Worldwide, 2020 was unequivocally dreadful; a year of loss, pain, anxiety and separation that found no worthy adversary in technology or social privilege. Ever since the pandemic began, governments, companies and individuals have been forced to make important social and economic decisions based on imperfect and evolving information, and then navigate the path down which these decisions have cast them.

Only the passing of time informs how good or bad these decisions were—and even then, qualification is challenged by an avalanche of data, opinions, conjecture and interpretations that are at once compelling and contradictory. The coexistence of facts and alternative facts is the ultimate irony of The Information Age.

As we enter 2021, and the COVID-19 fire continues to burn dangerously around the globe, it is important to remind ourselves that, even as our asset markets make hay under a shining sun, the cinders of 2020 still smoulder here too. Economically New Zealand has done better than anyone could have hoped for—materially better than the most fear-filled expectations to this point. But if I could choose a font in which to predict what 2021 has in store for us economically, it would still be “New Times Uncertain”.

Indeed, depending on your disposition to seeing the glass as half full or half empty, the outlook for 2021 could be viewed positively or negatively. But amidst all the global uncertainty, the domestic share market continues to provide us with plenty of scope for optimism. And with the caveat that I write this at a point in ever-changing times, and with a weather eye on a gradual move in global interest rates, my own outlook for 2021 is a positive one.

■ COMPLETE THE FOLLOWING ■
1 > In the 2021 outlook passage, what font name does the writer pick for predicting what 2021 holds economically?
2 > Please extend the 2021 outlook passage past its final sentence, keeping its voice and subject.

■ PROVIDED RECORDS ■
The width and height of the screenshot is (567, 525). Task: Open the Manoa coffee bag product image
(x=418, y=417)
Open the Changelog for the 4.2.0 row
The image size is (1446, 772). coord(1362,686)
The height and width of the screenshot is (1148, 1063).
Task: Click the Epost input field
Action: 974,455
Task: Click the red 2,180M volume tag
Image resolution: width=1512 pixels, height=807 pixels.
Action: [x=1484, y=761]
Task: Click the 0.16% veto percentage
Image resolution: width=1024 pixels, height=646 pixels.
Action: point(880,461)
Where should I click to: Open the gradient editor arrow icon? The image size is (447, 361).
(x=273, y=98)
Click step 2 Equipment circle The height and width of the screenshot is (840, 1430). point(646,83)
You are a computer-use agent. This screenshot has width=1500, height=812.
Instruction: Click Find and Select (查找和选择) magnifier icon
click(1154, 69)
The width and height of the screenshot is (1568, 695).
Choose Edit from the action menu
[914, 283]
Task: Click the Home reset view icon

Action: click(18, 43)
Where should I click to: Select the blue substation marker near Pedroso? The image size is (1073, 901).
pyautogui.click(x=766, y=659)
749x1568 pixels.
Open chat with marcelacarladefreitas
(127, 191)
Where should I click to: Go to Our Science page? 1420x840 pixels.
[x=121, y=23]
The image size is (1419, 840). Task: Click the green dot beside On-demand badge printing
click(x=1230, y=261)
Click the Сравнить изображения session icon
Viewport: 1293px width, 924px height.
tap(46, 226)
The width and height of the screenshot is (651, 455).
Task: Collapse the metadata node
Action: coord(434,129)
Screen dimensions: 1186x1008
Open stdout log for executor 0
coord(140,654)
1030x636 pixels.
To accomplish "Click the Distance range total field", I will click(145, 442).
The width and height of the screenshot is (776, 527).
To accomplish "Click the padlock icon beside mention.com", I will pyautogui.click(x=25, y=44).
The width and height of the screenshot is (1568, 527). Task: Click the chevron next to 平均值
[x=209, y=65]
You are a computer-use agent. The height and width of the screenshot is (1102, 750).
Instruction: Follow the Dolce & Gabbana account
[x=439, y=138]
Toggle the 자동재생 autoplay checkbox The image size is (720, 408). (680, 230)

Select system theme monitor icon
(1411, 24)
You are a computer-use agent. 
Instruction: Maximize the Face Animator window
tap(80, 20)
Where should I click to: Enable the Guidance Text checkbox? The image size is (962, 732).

■ RESULTS FOR EACH TASK ■
1 > “New Times Uncertain”

2 >
New Zealand’s position of economic strength is built on firm foundations: a fair system of taxation and welfare that has been maintained by successive centrist governments; companies that care about their stakeholders; a society that is cohesive on the big issues; and our ability to provide products needed by the rest of the world from a position of geographic isolation.

As we look ahead, there are a number of factors beyond the low interest rates that continue to make dividend-paying companies look attractive to investors, that point to sustainable share market growth through 2021 and beyond.

We have some genuine growth stories in New Zealand with large global markets to satisfy. Not just perennial market doyen Fisher & Paykel Healthcare, but companies such as a2 Milk, as well as a host of smaller names thriving in niche markets. For this, think Eroad and Pushpay. Meanwhile, the likes of Infratil and Mainfreight continue to exhibit dogged tenacity and operational intensity with a sustainable vision for themselves and the planet.

There are two other pillars of further growth worthy of mention here. Firstly, our renewable energy generation is in line with the strong global appreciation for clean energy and remains subject to intense investor interest. And then we have the dynamics associated with our aging population, and the imbalance between current supply and future demand which will support the sustained health of the retirement living sector.

My glass-half-full appraisal is not made completely free of worry. As I mentioned before, a new calendar year by no means represents a clean slate and there may yet be a sting to our successful COVID-19 response.

Herein I think there may be a disconnect between vaccine delivery expectations and the reality of where New Zealand sits in a needs-based assessment of allocating scarce resources. I hope I am wrong, but this could lead to our border remaining tightly controlled until the second half of 2021. While necessary to protect our collective limited immunity, this will be incredibly tough for some obvious sectors of our economy.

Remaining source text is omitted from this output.